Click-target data
- - -

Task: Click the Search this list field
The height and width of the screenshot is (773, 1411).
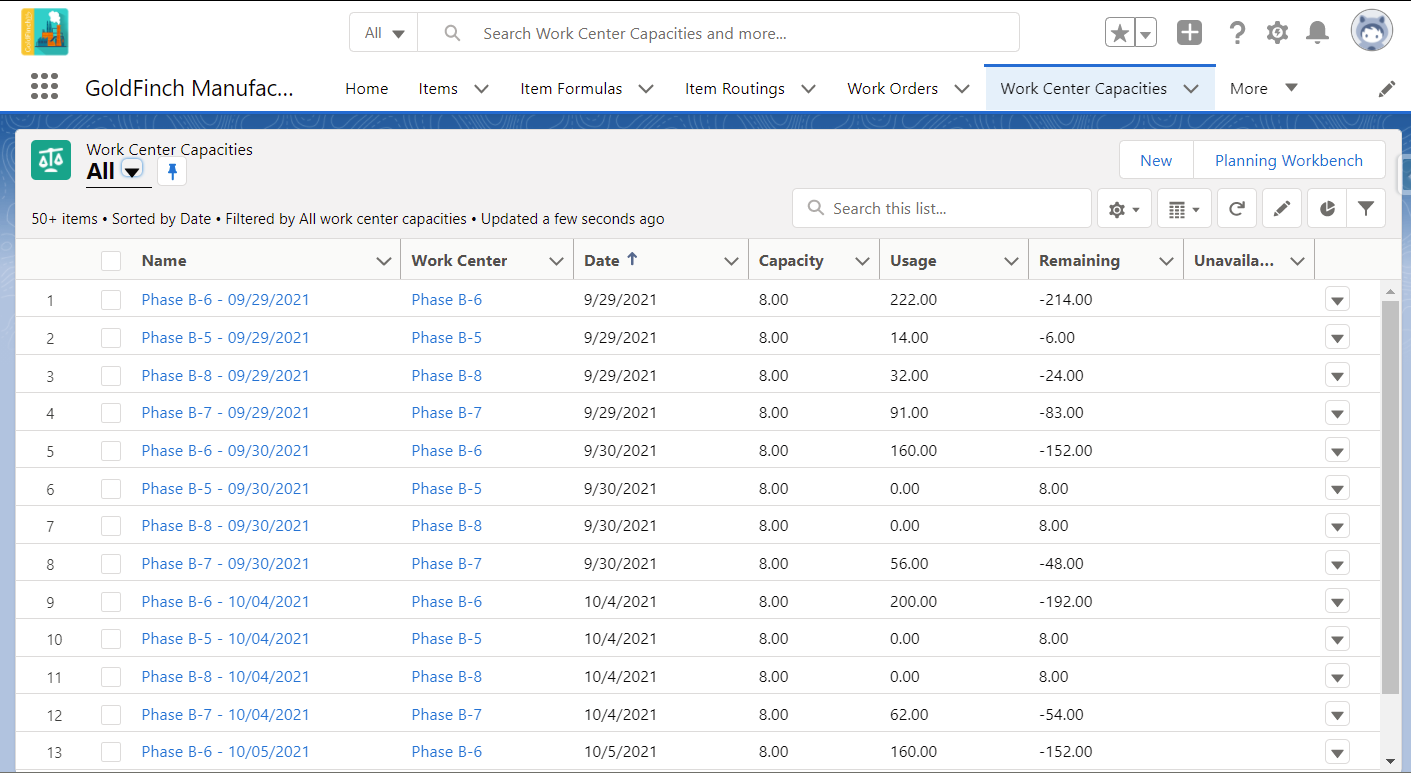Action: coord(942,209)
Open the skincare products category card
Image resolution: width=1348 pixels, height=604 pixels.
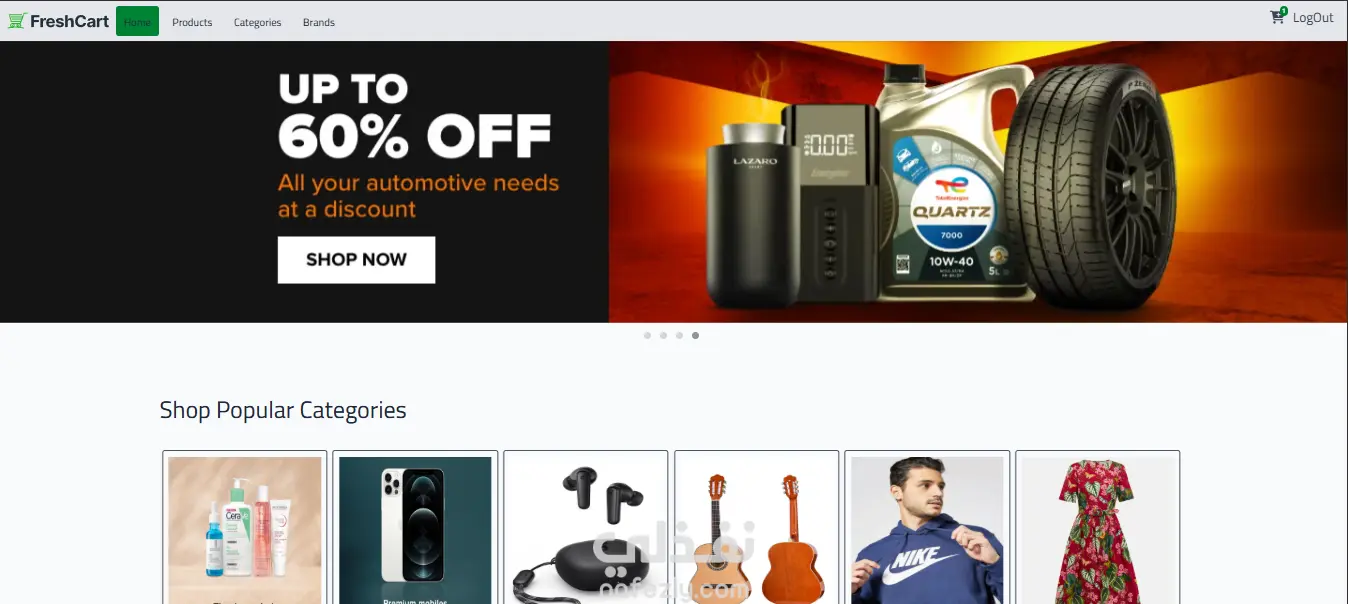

- - -

• [Exercise prompt]
Report every line of the items above that contains the string "width", copying each line in full.

• [Finished answer]
The height and width of the screenshot is (773, 1411).
Image resolution: width=1348 pixels, height=604 pixels.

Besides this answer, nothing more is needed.